_AVAILABLE RECORDS_.
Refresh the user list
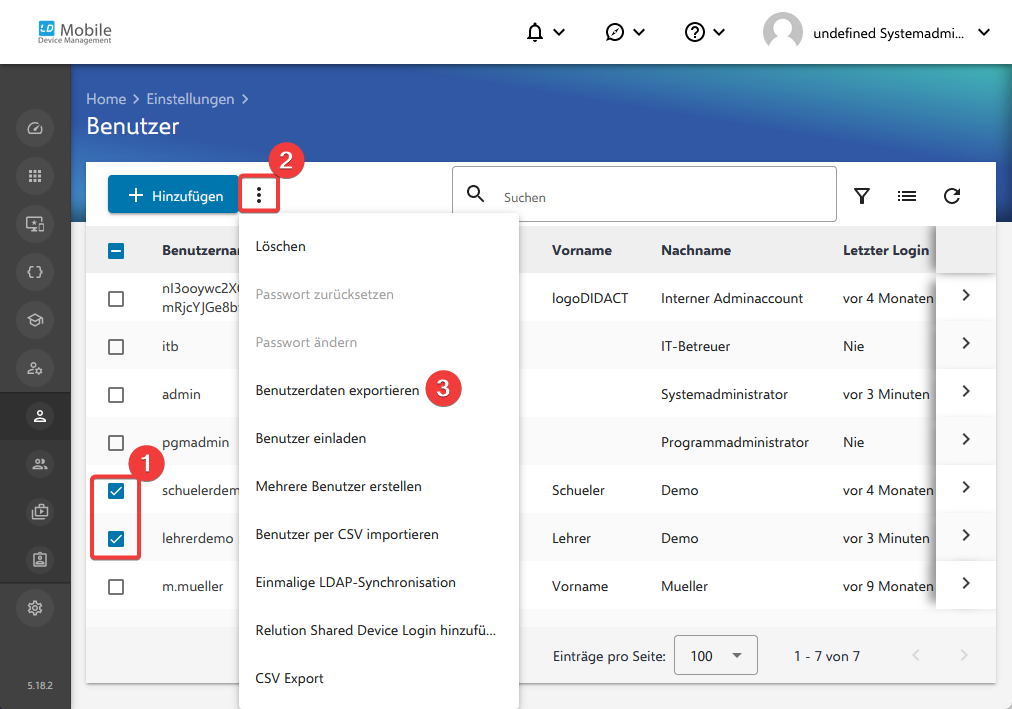Viewport: 1012px width, 709px height. [x=952, y=196]
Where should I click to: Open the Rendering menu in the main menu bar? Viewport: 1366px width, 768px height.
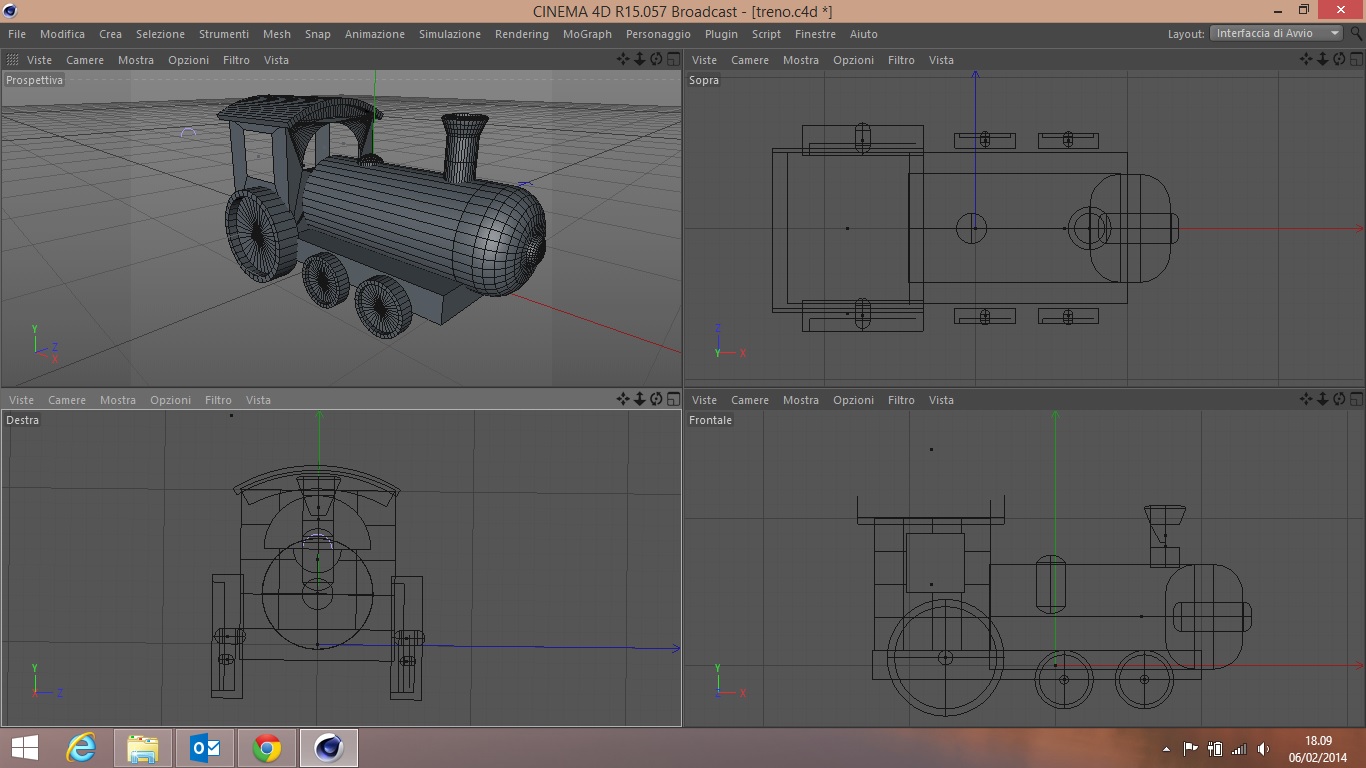point(521,34)
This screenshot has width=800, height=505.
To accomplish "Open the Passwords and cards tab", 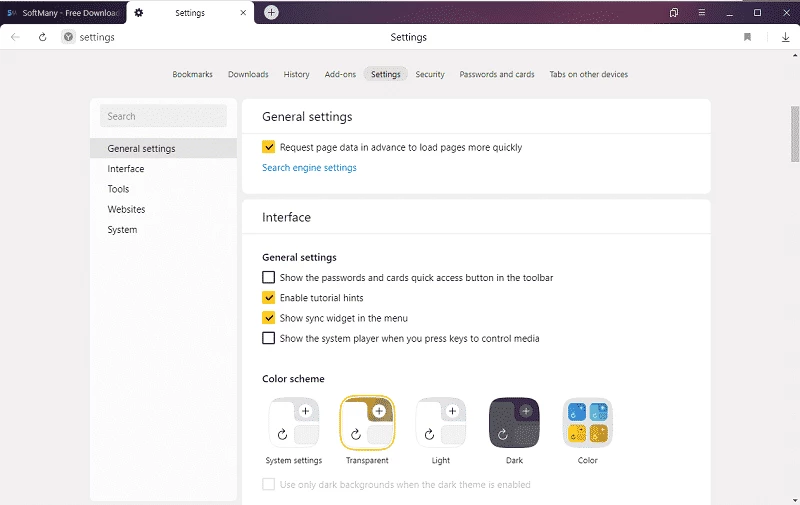I will [496, 74].
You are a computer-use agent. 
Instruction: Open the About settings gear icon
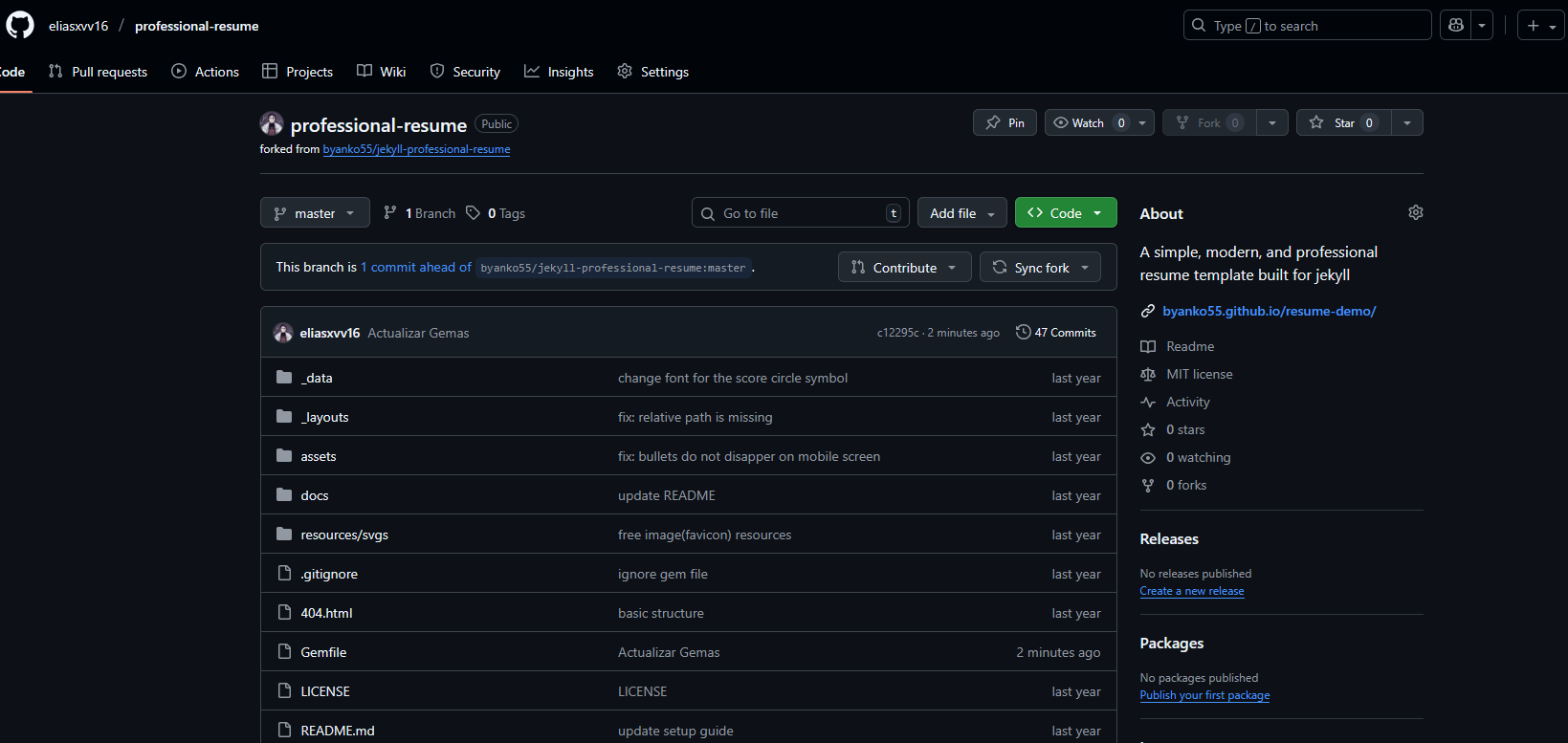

_EXERCISE_. In the listing above, transcribe exactly the lines from the line containing "You are a computer-use agent." through the last one, both included, but not the pictures.

_SOLUTION TO THE PROBLEM_.
You are a computer-use agent. 
Instruction: Open the About settings gear icon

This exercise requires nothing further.